§ **MATERIAL TO PROCESS**:
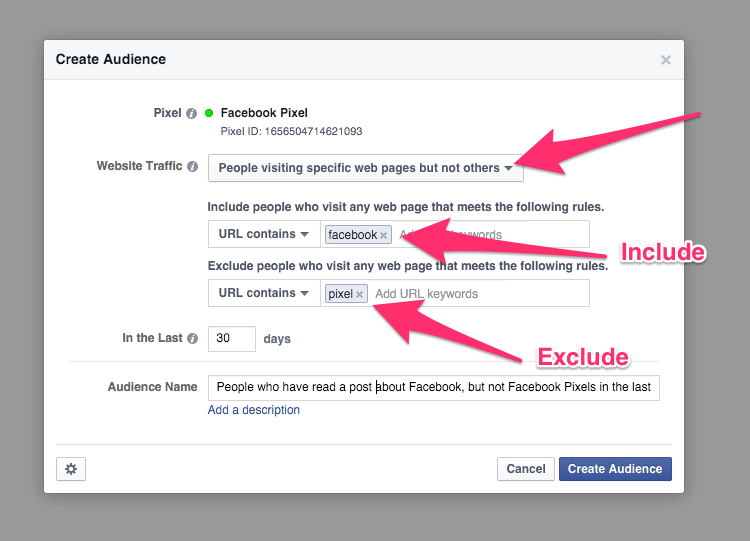Remove the pixel keyword tag
750x541 pixels.
[x=360, y=294]
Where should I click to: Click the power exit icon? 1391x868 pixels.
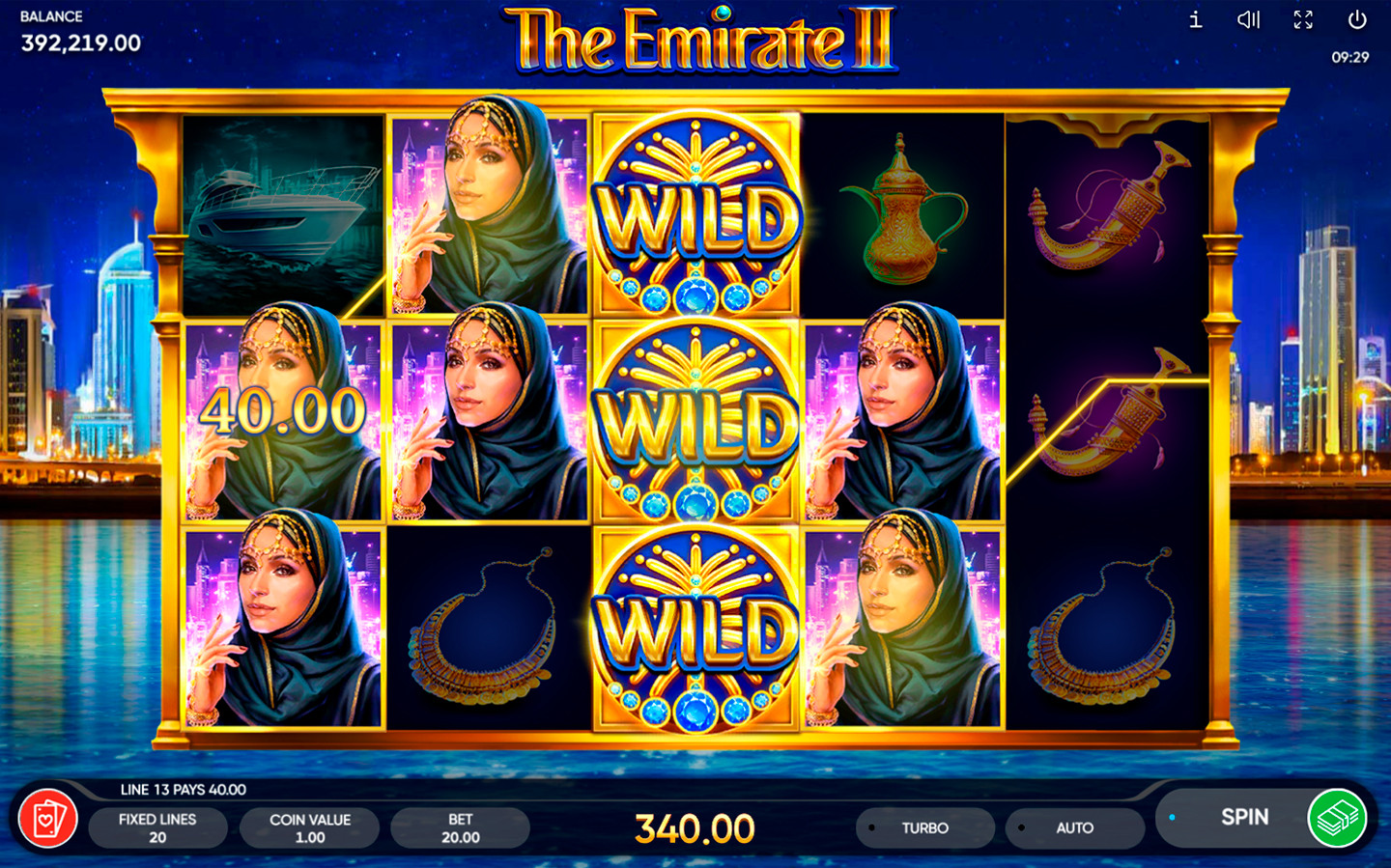pos(1357,19)
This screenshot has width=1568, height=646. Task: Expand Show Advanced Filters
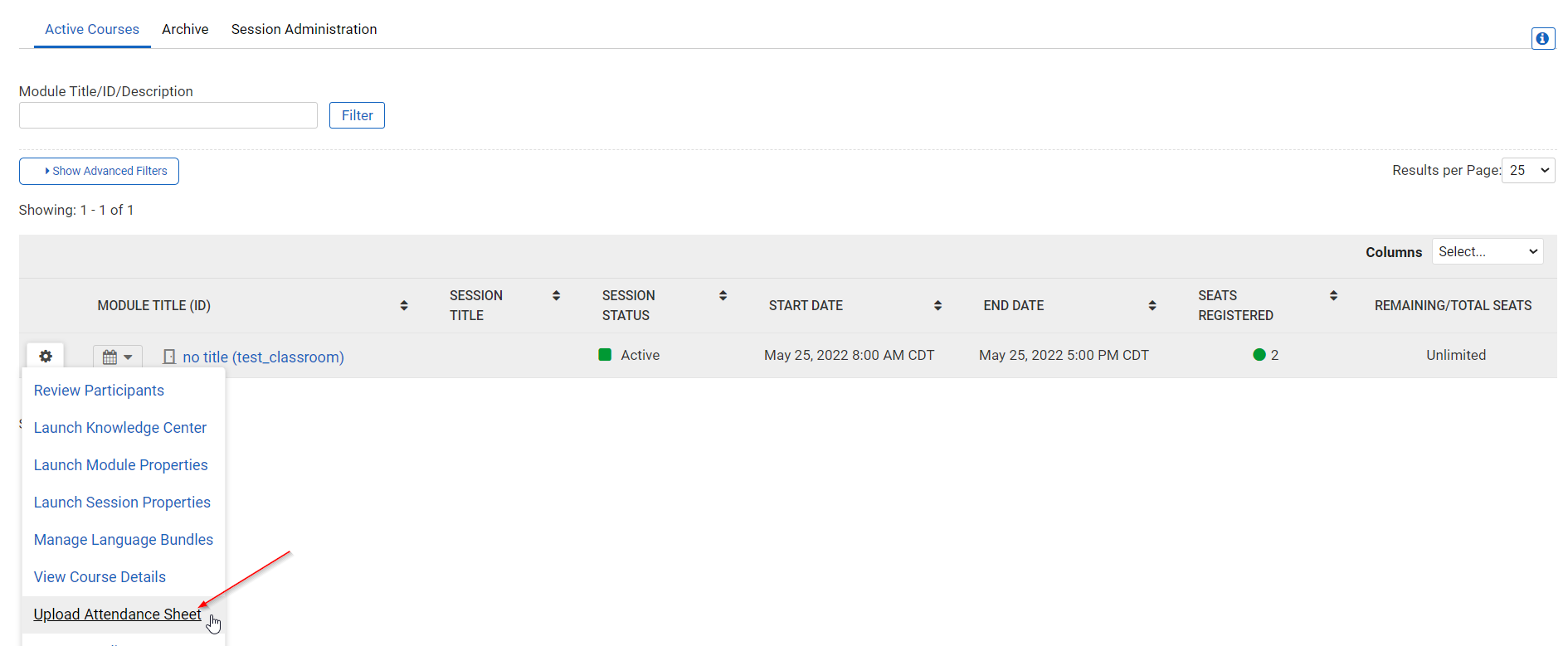[x=99, y=171]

§ **EXERCISE DIRECTIONS**:
Please edit the items from the line containing "This screenshot has" down to the end of the items, replacing "Advanced Filters" with "Extra Filters" and leaving everything else unchanged. Leave the pictures out of your answer.

§ **THE RESPONSE**:
This screenshot has width=1568, height=646. Task: Expand Show Extra Filters
[x=99, y=171]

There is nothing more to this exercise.